REQUIREMENT A. In the passage on no-poach agreements, which individuals could face criminal charges?
REQUIREMENT B. Please extract, word for word, the part of the passage on no-poach agreements between "Agreements and actions" and "of Recent Events?", inclusive.
[start of EXTRACTED TEXT]
Liability extends to both the companies and the individuals responsible for entering into such agreements. Specifically, HR professionals, in-house employees responsible for recruitment and hiring, and high-ranking executives could now face criminal charges if they enter into (or continue to enforce preexisting) no-poach, non-solicit or no-cold-call agreements with competitors.
Agreements and actions ancillary to a legitimate procompetitive business purpose should continue to be judged for their reasonableness.9 Information exchanges on salaries and benefits in the course of due diligence for mergers or acquisitions are permissible if they are limited to what is reasonably necessary to value the transaction, and if appropriate screens are in place. The same is true for non-solicitation agreements in connection with the retention of consultants, auditors, recruiting agencies or businesses that provide temporary employees; the settlement of legal disputes; some supply or sales agreements, or as part of legitimate collaboration agreements. These are all assessed for reasonableness and should not be subject to per se condemnation.10
What Should Employers Do In Light of Recent Events?
[end of EXTRACTED TEXT]
[start of SUPPLIED DATA]
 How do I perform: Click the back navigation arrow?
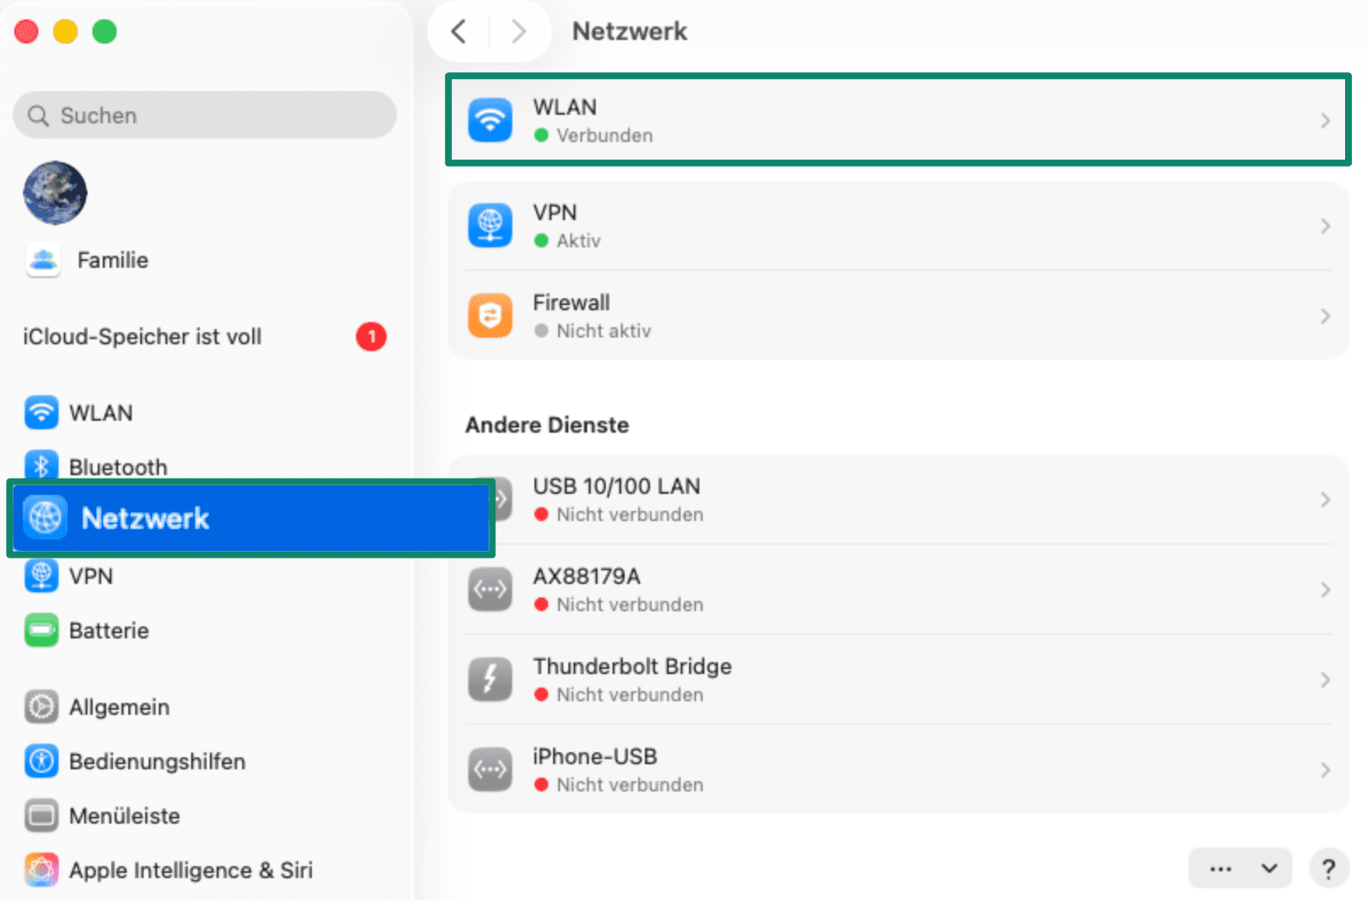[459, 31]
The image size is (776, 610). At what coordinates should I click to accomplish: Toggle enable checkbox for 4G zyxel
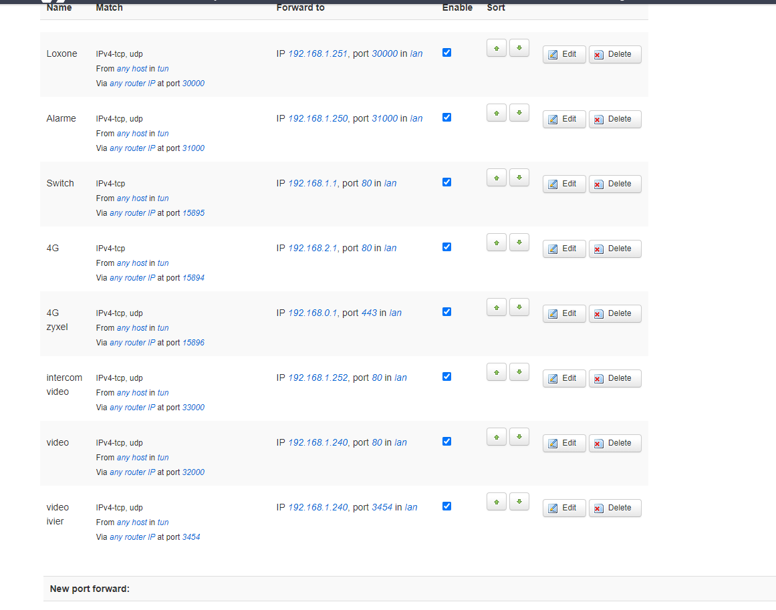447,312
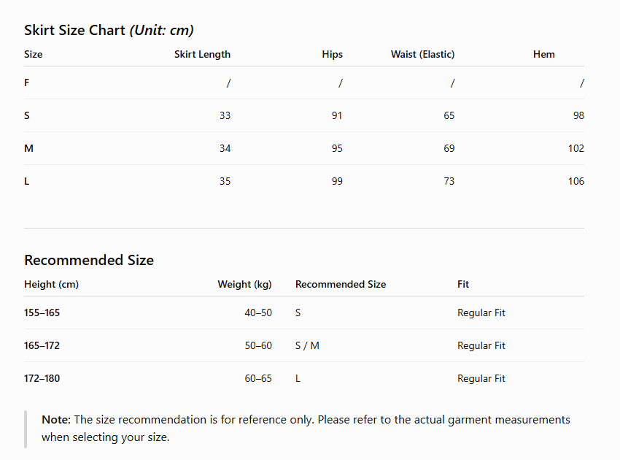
[end of SUPPLIED DATA]
PROBLEM SOLUTION A. HR professionals, in-house employees responsible for recruitment and hiring, and high-ranking executives.

PROBLEM SOLUTION B.
Agreements and actions ancillary to a legitimate procompetitive business purpose should continue to be judged for their reasonableness.9 Information exchanges on salaries and benefits in the course of due diligence for mergers or acquisitions are permissible if they are limited to what is reasonably necessary to value the transaction, and if appropriate screens are in place. The same is true for non-solicitation agreements in connection with the retention of consultants, auditors, recruiting agencies or businesses that provide temporary employees; the settlement of legal disputes; some supply or sales agreements, or as part of legitimate collaboration agreements. These are all assessed for reasonableness and should not be subject to per se condemnation.10
What Should Employers Do In Light of Recent Events?